Sunday, August 27, 2006

Oh Woe is Shylock's Lawn Furniture, Not to Mention His Eight-Track Tapes

Today I went to the Cal Shakespeare production of "The Merchant of Venice." It was ill-conceived, but I enjoyed it. If you are someone who likes Shakespeare enough to stick with him over the years, you *will* see quite a few performances, and you will see quite a few good performances and probably several excellent performances. That grants you patience with the sad, the bad, the woeful, the indifferent and -- as in the case of this particular MofV, the absolute train wreck.

But what kind of prissy old aesthete would you be if you didn't enjoy a train wreck?

I'm the 15-minute man, so I will just mention one aspect of the performance. Apparently, it features many multimedia elements, but they don't work at matinees because matinees take place during the day. It's too bright for the visual portion of the multimedia. We went to a matinee, and all of the visual multimedia elements were dispensed with. But not the main conceit of the last act, which depends on the visual portion of the multimedia. Unless I completely misunderstood what was going on, the nighttime last act consists of the final scene -- which is on videotape -- being projected on a number of large screens even as the cast mills around the stage -- except for Shylock who sits in the background in what looks like quite a comfy chair -- putting for sale signs on all the props. See, Shylock has been ordered to give up half of what he owes to the state, and the state is selling off his possessions.

Two things:

1) Since it was a matinee, the last act was not projected but neither was it acted. The audio component was played. This was not a good thing, since it amplified the simple fact that only two or three members of the cast had any business doing Shakespeare. Being loud and clear doesn't make you a good actor, but in the case of acting Shakespeare competently it is necessary even if it is not sufficient. I had to close my eyes to follow what was going, and I'm thinking: "People! Spit out the mush! Talk into the mike. Please!"

2) The notion of selling off Shylock's stuff while he sits on stage does keep him at the center of the play, but that's not where he belongs. Or to put it another way, he insinuates himself at the play's center with our complicity. Don't rub our noses in it as if we were a naughty dog -- or, worse, a stupid one. Arguably, Shylock seizes the play against the playwright's will (though never underestimate Shakespeare, man of the theater), but he seizes the play because of the alchemy of performance and the nature of the play as it is written, not because we imagine him sitting morosely at his palazzo being forced to go through a yard sale.

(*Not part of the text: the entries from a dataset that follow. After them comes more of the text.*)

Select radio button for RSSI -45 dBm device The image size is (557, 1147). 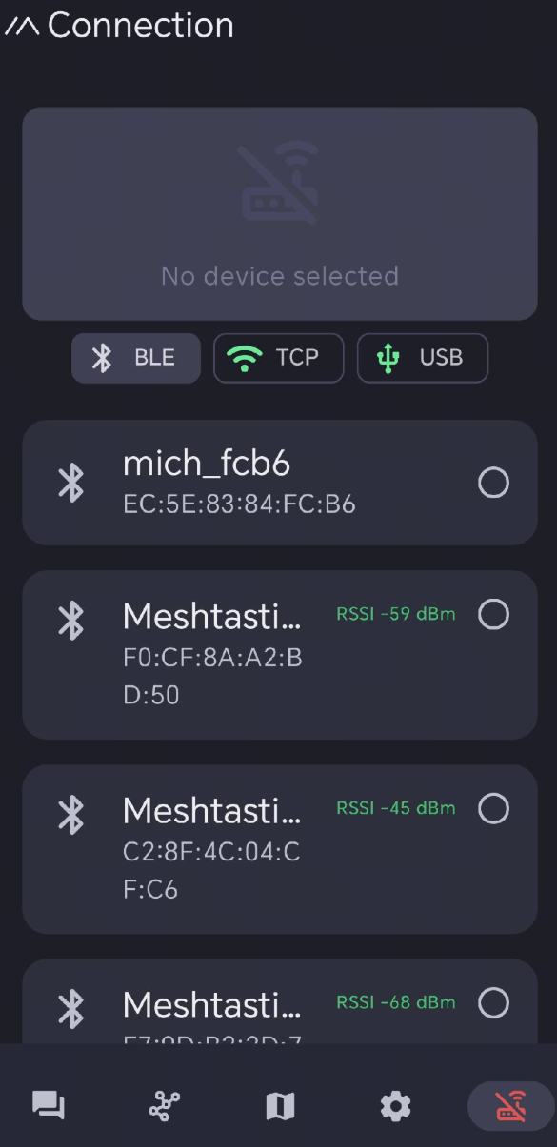tap(493, 809)
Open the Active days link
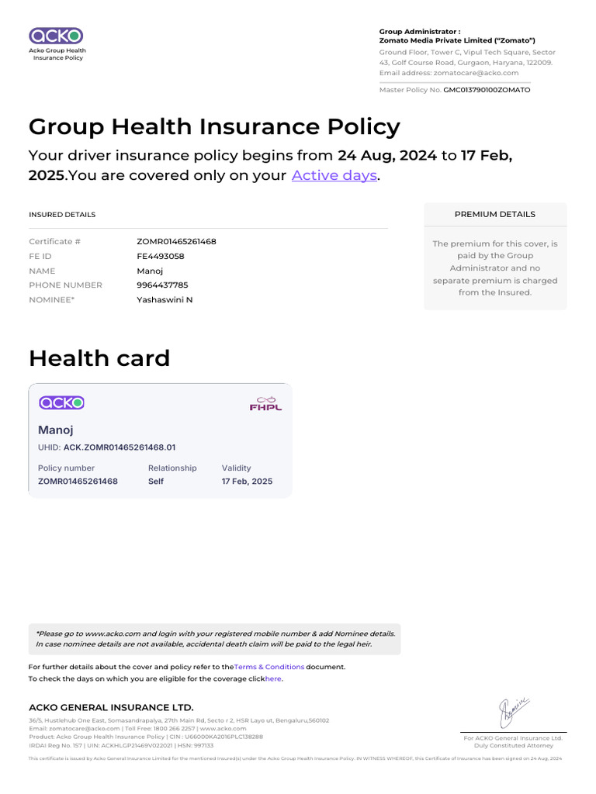This screenshot has width=596, height=794. pos(334,175)
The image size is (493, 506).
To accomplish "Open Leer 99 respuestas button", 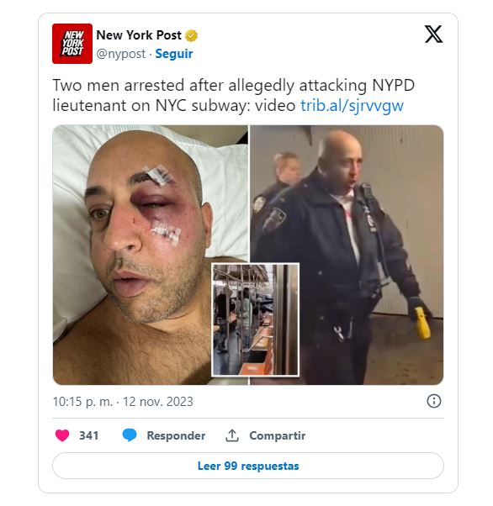I will point(248,466).
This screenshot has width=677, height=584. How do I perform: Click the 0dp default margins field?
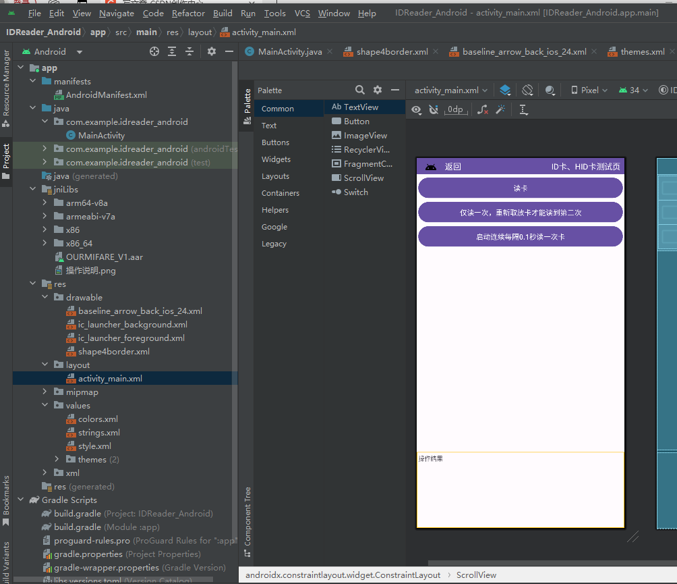[x=456, y=109]
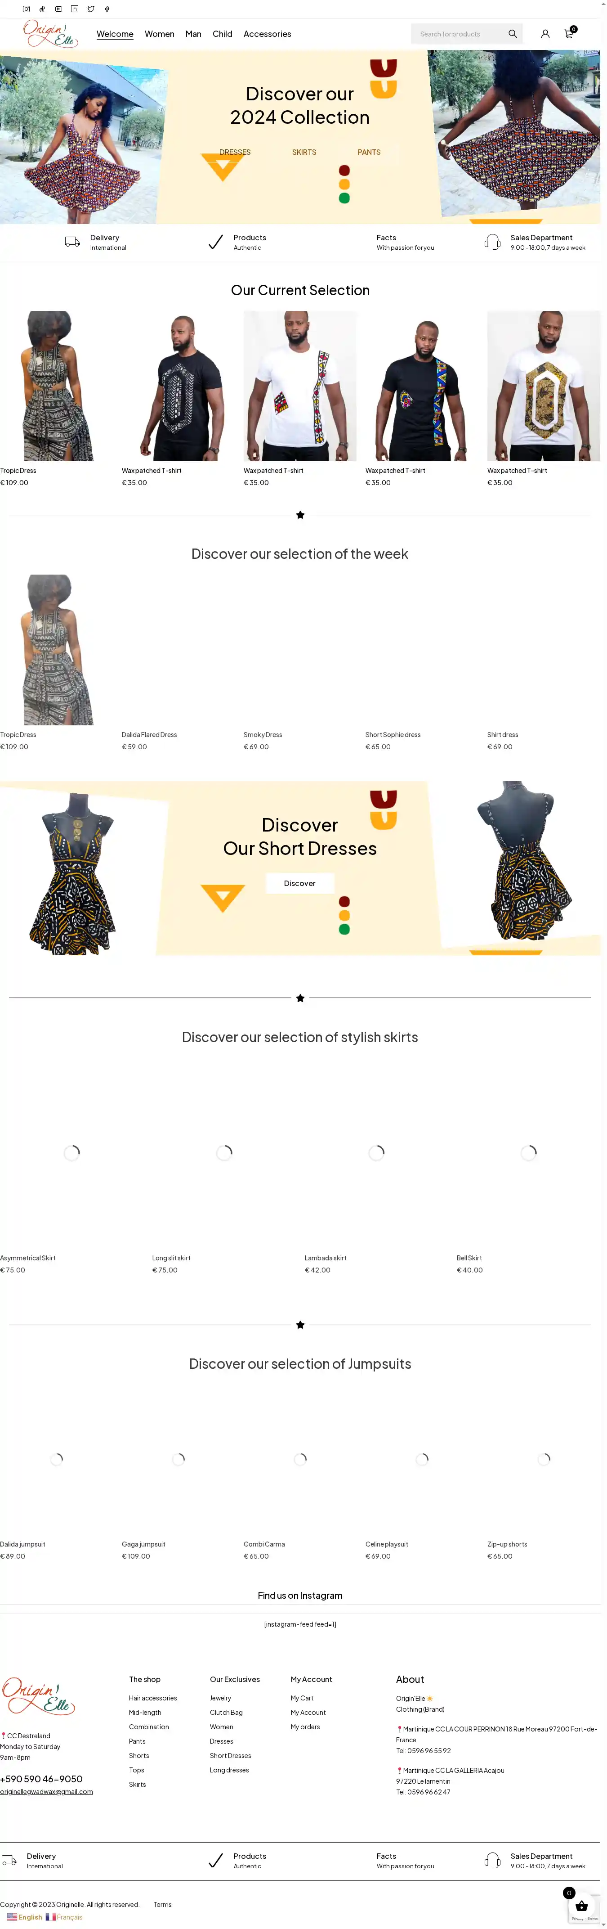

It's ludicrous, really. I mean, the props are sketchy and shabby, just as they should be.

They're props.

But when we are asked to take all this literally and to witness the putative heartbreak of his being forced to sell off his plastic chairs, his folding table, what looked like two souvenir lamps from Pisa and, sadly, his bubble machine....

Yes, Delmarva, Shylock apparently owns a machine that blows soap bubbles.

Just didn't work. Don't think it would have worked if the last act had been successfully projected. Oh. And at the very end the three couples that the play has managed to unite got on a big blue blowup mattress and simulated sex. And then Shylock took the plug out of the mattress and it deflated. The French had a word for this. Or was it the Greeks? Anyway, the word is:

Harry High School.

Or is it Hairy High School?

And will somebody please turn off the bubble machine?

1 comment:

Anonymous said...

There are loose floorboards on the front porch and some of the lights don't come on when the switch is flipped. And the smell. It's like an amusement park that went under in one of those decades with 19 before it. Dry rot and pigeon droppings. Rats in the wall fattening on stuff growing there. Clogged plumbing and bums dropping their pants to let fly on the dusty floors. You get the picture. I remember when this blog was ablaze with light and activity. Always a new party of people arriving with rosy, expectant faces. A hip combo played upstairs. Now it seems nobody comes anymore except me. It reminds me of one of those spooky places with a coffin in the basement with soil from the old country. Anybody home? Hell-ooo!